3. A feeder in accordance with claim 1, wherein said waste fuel feed means comprises;
a feed chute, having an inlet and a spout feeding into said throat;
air supply means; and vent means connected to said air supply means and located in said feed chute between said inlet and said spout in the direction of said spout.

4. A feeder in accordance with claim 3, further comprising duct means located between said air supply means and said air chamber; and rotary damper means and minimum now damper means located within said duct means.

5. A feeder in accordance with claim 4, wherein both said rotary damper means and said minimum flow damper means have a closed position in the same plane.

6. A feeder in accordance with claim 3, further comprising a counterbalanced damper extending across the feed chute and means to set said damper at any position across said feed chute to form a venturi throat across said feed chute.

7. A feeder in accordance with claim 6, wherein said vent means is located downstream of the counterbalanced damper.

8. A feeder in accordance with claim 7, further comprising steam jets located upstream of said damper in said feed chute to aid in the feeding of fine, dry fuel through said damper when positioned as a venturi throat.

9. A feeder in accordance with claim 8, further comprising air discharge port means located at said spout, connected to said air supply means, and directed outwardly from said spout to provide air to aid in the distribution of fuel fed into said stoker.

10. A feeder in accordance with claim 9, further comprising duct means, connecting said vent means and said discharge port means to said air supply means; and proportional damper means within said duct means to control the air flow to both said vent means and discharge port means.

11. A feeder in accordance with claim 10, wherein said proportional damper means comprises only one damper.

12. A feeder in accordance with claim 11, wherein said feed throat has cooling means disposed on at least a portion of the periphery thereof.

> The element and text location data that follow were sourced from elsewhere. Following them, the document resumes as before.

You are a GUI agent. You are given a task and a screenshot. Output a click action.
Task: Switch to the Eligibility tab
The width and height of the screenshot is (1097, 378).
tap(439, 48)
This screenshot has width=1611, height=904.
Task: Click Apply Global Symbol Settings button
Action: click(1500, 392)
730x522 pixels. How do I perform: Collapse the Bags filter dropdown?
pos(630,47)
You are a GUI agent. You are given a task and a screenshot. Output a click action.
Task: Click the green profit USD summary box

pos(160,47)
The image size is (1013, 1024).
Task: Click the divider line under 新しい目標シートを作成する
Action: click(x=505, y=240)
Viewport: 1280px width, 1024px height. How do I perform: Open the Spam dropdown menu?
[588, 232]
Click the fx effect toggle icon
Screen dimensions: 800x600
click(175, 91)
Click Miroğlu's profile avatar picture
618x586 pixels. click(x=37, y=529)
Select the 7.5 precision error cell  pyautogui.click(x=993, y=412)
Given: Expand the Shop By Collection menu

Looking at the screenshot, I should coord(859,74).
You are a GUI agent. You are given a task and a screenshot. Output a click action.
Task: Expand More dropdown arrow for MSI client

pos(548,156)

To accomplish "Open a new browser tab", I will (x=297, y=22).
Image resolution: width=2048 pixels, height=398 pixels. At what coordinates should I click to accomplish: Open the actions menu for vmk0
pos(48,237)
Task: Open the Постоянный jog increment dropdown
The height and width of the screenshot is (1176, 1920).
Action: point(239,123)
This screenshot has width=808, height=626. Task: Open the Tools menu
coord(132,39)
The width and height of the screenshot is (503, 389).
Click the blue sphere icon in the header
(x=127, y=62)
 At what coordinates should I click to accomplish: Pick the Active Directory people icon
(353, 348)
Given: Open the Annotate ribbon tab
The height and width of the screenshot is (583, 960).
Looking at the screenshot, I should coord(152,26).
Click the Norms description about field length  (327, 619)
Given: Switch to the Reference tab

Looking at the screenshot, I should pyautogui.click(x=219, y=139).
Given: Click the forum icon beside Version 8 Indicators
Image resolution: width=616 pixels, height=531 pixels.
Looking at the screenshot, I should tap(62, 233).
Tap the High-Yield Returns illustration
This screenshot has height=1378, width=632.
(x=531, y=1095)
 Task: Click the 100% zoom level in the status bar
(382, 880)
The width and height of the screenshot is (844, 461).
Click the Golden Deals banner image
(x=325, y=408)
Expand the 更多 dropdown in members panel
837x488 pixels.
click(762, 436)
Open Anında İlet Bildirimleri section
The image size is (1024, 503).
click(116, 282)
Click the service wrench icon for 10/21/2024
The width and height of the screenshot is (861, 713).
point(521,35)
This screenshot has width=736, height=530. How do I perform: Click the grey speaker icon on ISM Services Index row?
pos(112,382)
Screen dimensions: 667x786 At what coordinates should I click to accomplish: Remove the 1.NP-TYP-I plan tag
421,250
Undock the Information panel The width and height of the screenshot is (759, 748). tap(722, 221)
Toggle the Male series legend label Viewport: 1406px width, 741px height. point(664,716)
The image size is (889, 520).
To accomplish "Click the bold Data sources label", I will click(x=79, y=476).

13, A feeder in accordance with claim 12, further comprising air control means located in said duct means and connected to said air supply means upstream of said proportional damper means, compris-ing:
rotary damper means to provide said vent means and dis-charge port means with varying air and having a closed position perpendicular to the longitudinal plane of said duct means; and minimum flow damper means to control the air supply when said rotary damper means is in said closed position.

14. A feeder in accordance with claim 13, wherein both said rotary damper means and said minimum flow damper means have a closed position in the same plane.

15. A feeder in accordance with claim 1, wherein said feed throat has cooling means disposed on at least a portion of the periphery thereof.

16. A multi-fuel feeder for a stoker including a furnace and a grate disposed in said furnace, comprising:
a feed passage for fuel into said furnace;
means for feeding coal along a path through said feed passage into said furnace having a fuel discharge point in said feed passage, and being combusted only after entering the furnace; and means separate from said coal feed means for feeding waste fuel through the same feed passage into said furnace along a path spaced from the path of coal from said coal feeding means in said feed passage, having a fuel discharge point located at substantially the same position in the feed passage as said coal feed means discharge point, whereby substantially all mixing of said coal and said waste fuel occurs in said furnace.

17. A feeder in accordance with claim 16, wherein said waste fuel feed means discharge spout is located directly above said coal feed means discharge spout.